By DUNCAN MAVIN And TOM ORLIK
Short sellers are apparently running the market for China stocks. But it ain't what they say so much as the fact they say it that has investors hitting the 'sell' button. With a market this vulnerable, investors must question the rationale for holding any but the bluest-chip overseas-listed Chinese companies.
The latest stock to fall under the short sellers' sword belongs to Nasdaq-listed advertising display firm Focus Media Holding Ltd. After short seller Muddy Waters alleged accounting shenanigans, the Shanghai-based company's shares fell 60% in an hour—barely enough time for most investors to digest the short's dense, 80-page report—before eventually closing down 39% on the day.
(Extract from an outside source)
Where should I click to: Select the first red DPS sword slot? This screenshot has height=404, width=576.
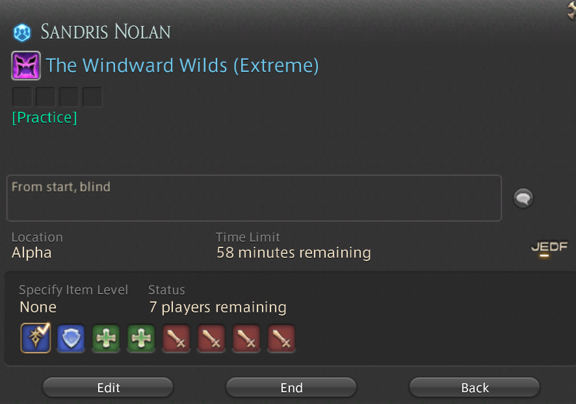176,338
Carson Block, the man behind Muddy Waters, is no Meredith Whitney—the U.S. bank analyst whose word was enough to send financial stocks spiraling downward during the dark days of 2007 and 2008. But his reports seem to have the same kiss of death impact on valuations for the companies he targets.
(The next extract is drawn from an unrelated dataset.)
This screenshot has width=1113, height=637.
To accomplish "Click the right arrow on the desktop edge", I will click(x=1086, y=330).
There is now a mini-industry trying to find out which Chinese company will be the next focus of short-seller attacks. Hedge funds that discover what shorts are researching can get their positions in place, knowing that once the report is published, the stock is almost bound to fall. In the days before Muddy Waters published on Focus Media, a rapid build-up of short positions was an indication that word of the report's existence had leaked out.
There's an argument that the shorting trend is injecting a welcome dose of skepticism and analytic rigor into the market's view on the China story. In time, that should improve governance at Chinese companies and encourage investors to spend time distinguishing true value from fraud. For now though, with the herd mentality as strong on the way down as it was on the way up, value investors will have little luck. Against that backdrop, the only safe option may be to stay out of the market altogether.